Pour vous accompagner durant tout l'été, le Gramophone Beuglant vous propose de lire une nouvelle de Gustave Boileau : "Le jour où la machine s'arrêta". Bonne lecture et à la semaine prochaine pour la suite !
Chapitre VII : Le basculement
Après cette découverte, il décide de revenir sur ses pas et de rentrer à son domicile. En passant devant le parvis de la gare, il ne peut s’empêcher de regarder la pendule qui indique toujours quinze heures vingt-huit. Mais soudain son regard est attiré par un détail troublant. Lorsqu’il était venu la précédente fois sur le parvis, il se souvient que des enfants jouaient au cerceau. Ils sont toujours là, tout aussi immobiles. Mais alors que le cerceau était à l’époque en train de chuter, il constate qu’il a bougé et qu’il touche presque le sol.
Une idée folle lui traverse alors l’esprit : il vit dans un monde qui bouge très lentement ! Son esprit cartésien ne fait qu’un tour. Il sort un crayon de son cartable et fait des marques sur tous les objets qui peuvent être en mouvement : le pied d’un passant qui semble pressé, la roue du vélo d’un cycliste, les pattes d’un chien, la hauteur de la boisson que l’on est en train de servir dans un verre au buffet de la gare, etc.
Chacune de ces marques est soigneusement reportée dans un carnet. Si tout ou partie des objets marqués évoluent, ce sera la démonstration que le monde bouge, mais à une vitesse différente de lui.
Au bout de quelques jours de son temps à lui, passés à surveiller ses expériences, il constate ce qu’il pressentait ou craignait : les objets ont bougé ! Le rayon de la roue de vélo qui était horizontal ne l’est plus, la chaussure du passant pressé s’est légèrement soulevée et le niveau de la boisson dans le verre servi au buffet de la gare a monté. Il est donc seul au milieu d’un monde qui tourne infiniment plus lentement que lui.

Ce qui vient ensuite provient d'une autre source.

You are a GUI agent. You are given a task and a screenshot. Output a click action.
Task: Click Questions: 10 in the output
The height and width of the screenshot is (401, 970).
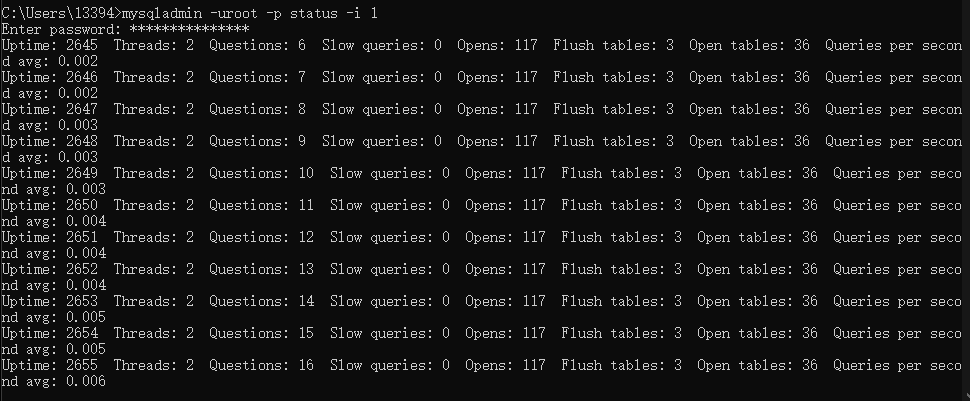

Il est à la fois excité d’avoir élucidé un des mystères du monde dans lequel il se trouve, mais désespéré de ne pas savoir comment s’en extraire.
Il a en effet mis à profit les nombreux jours passés à surveiller le déplacement des objets pour tenter, mais en vain, de trouver la manière de s’échapper de cet univers. Il a bien imaginé suivre le même procédé que celui qui l’a conduit dans cette situation. Mais il fait un temps magnifique, et il sera vraisemblablement mort de vieillesse avant que la météo ne change dans ce monde au ralenti et qu’un nouvel orage et un éclair ne s’abattent à nouveau sur lui pour le ramener dans son monde.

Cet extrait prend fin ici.